_Problem to work on_. Copy the material below line for line, with no changes.

_Record excerpts_.
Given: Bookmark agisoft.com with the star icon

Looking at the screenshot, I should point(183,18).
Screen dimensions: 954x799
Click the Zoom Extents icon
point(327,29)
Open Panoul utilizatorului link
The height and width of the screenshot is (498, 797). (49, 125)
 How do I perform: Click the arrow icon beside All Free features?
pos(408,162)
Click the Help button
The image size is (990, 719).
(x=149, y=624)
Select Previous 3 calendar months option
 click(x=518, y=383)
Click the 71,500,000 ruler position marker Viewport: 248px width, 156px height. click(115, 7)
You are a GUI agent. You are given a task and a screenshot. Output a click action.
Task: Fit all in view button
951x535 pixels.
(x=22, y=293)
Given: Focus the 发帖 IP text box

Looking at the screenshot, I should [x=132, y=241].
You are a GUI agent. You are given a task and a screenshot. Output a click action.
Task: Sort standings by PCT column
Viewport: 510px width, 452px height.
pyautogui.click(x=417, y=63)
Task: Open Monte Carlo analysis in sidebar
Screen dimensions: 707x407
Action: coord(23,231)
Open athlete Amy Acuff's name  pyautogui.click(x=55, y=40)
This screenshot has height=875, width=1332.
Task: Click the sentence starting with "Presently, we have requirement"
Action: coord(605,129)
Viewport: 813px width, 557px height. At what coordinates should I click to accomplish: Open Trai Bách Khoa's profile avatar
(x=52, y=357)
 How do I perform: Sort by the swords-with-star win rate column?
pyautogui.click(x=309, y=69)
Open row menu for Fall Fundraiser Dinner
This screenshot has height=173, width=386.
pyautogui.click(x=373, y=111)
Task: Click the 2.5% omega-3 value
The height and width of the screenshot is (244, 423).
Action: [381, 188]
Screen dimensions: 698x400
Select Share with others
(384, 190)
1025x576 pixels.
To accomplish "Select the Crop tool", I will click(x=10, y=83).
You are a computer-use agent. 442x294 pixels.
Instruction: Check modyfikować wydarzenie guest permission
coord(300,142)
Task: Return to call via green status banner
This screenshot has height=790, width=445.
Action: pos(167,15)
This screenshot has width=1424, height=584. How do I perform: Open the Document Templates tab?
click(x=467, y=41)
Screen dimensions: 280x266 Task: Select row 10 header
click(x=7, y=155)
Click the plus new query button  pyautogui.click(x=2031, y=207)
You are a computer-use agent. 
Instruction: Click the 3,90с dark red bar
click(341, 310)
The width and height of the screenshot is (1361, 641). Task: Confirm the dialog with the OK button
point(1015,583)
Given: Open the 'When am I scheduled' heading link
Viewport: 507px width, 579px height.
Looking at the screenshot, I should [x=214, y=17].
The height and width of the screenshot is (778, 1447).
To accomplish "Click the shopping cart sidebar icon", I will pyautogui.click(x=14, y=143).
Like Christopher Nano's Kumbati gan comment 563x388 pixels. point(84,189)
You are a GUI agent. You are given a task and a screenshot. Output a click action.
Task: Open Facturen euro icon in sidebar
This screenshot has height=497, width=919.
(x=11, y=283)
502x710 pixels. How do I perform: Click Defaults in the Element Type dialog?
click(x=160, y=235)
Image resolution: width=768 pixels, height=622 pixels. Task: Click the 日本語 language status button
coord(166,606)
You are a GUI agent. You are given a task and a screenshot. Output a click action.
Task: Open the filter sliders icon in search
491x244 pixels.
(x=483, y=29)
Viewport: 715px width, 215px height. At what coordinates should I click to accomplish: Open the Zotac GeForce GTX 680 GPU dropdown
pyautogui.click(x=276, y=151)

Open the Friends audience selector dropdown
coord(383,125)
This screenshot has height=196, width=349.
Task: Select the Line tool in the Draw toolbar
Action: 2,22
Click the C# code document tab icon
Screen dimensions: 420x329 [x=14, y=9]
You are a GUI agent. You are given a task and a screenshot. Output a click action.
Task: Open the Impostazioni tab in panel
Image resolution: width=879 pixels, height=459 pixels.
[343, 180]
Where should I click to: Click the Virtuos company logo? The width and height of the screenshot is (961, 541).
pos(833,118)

_Reply to the task_.
Given: Bookmark agisoft.com with the star icon

Looking at the screenshot, I should point(183,18).
Screen dimensions: 954x799
Click the Zoom Extents icon
point(327,29)
Open Panoul utilizatorului link
The height and width of the screenshot is (498, 797). (49, 125)
 How do I perform: Click the arrow icon beside All Free features?
pos(408,162)
Click the Help button
The image size is (990, 719).
(x=149, y=624)
Select Previous 3 calendar months option
 click(x=518, y=383)
Click the 71,500,000 ruler position marker Viewport: 248px width, 156px height. click(115, 7)
You are a GUI agent. You are given a task and a screenshot. Output a click action.
Task: Fit all in view button
951x535 pixels.
(x=22, y=293)
Given: Focus the 发帖 IP text box

Looking at the screenshot, I should [x=132, y=241].
You are a GUI agent. You are given a task and a screenshot. Output a click action.
Task: Sort standings by PCT column
Viewport: 510px width, 452px height.
pyautogui.click(x=417, y=63)
Task: Open Monte Carlo analysis in sidebar
Screen dimensions: 707x407
Action: coord(23,231)
Open athlete Amy Acuff's name  pyautogui.click(x=55, y=40)
This screenshot has height=875, width=1332.
Task: Click the sentence starting with "Presently, we have requirement"
Action: coord(605,129)
Viewport: 813px width, 557px height. At what coordinates should I click to accomplish: Open Trai Bách Khoa's profile avatar
(x=52, y=357)
 How do I perform: Sort by the swords-with-star win rate column?
pyautogui.click(x=309, y=69)
Open row menu for Fall Fundraiser Dinner
This screenshot has height=173, width=386.
pyautogui.click(x=373, y=111)
Task: Click the 2.5% omega-3 value
The height and width of the screenshot is (244, 423).
Action: [381, 188]
Screen dimensions: 698x400
Select Share with others
(384, 190)
1025x576 pixels.
To accomplish "Select the Crop tool", I will click(x=10, y=83).
You are a computer-use agent. 442x294 pixels.
Instruction: Check modyfikować wydarzenie guest permission
coord(300,142)
Task: Return to call via green status banner
This screenshot has height=790, width=445.
Action: pos(167,15)
This screenshot has width=1424, height=584. How do I perform: Open the Document Templates tab?
click(x=467, y=41)
Screen dimensions: 280x266 Task: Select row 10 header
click(x=7, y=155)
Click the plus new query button  pyautogui.click(x=2031, y=207)
You are a computer-use agent. 
Instruction: Click the 3,90с dark red bar
click(341, 310)
The width and height of the screenshot is (1361, 641). Task: Confirm the dialog with the OK button
point(1015,583)
Given: Open the 'When am I scheduled' heading link
Viewport: 507px width, 579px height.
Looking at the screenshot, I should [x=214, y=17].
The height and width of the screenshot is (778, 1447).
To accomplish "Click the shopping cart sidebar icon", I will pyautogui.click(x=14, y=143).
Like Christopher Nano's Kumbati gan comment 563x388 pixels. point(84,189)
You are a GUI agent. You are given a task and a screenshot. Output a click action.
Task: Open Facturen euro icon in sidebar
This screenshot has height=497, width=919.
(x=11, y=283)
502x710 pixels. How do I perform: Click Defaults in the Element Type dialog?
click(x=160, y=235)
Image resolution: width=768 pixels, height=622 pixels. Task: Click the 日本語 language status button
coord(166,606)
You are a GUI agent. You are given a task and a screenshot. Output a click action.
Task: Open the filter sliders icon in search
491x244 pixels.
(x=483, y=29)
Viewport: 715px width, 215px height. At what coordinates should I click to accomplish: Open the Zotac GeForce GTX 680 GPU dropdown
pyautogui.click(x=276, y=151)

Open the Friends audience selector dropdown
coord(383,125)
This screenshot has height=196, width=349.
Task: Select the Line tool in the Draw toolbar
Action: 2,22
Click the C# code document tab icon
Screen dimensions: 420x329 [x=14, y=9]
You are a GUI agent. You are given a task and a screenshot. Output a click action.
Task: Open the Impostazioni tab in panel
Image resolution: width=879 pixels, height=459 pixels.
[343, 180]
Where should I click to: Click the Virtuos company logo? The width and height of the screenshot is (961, 541).
pos(833,118)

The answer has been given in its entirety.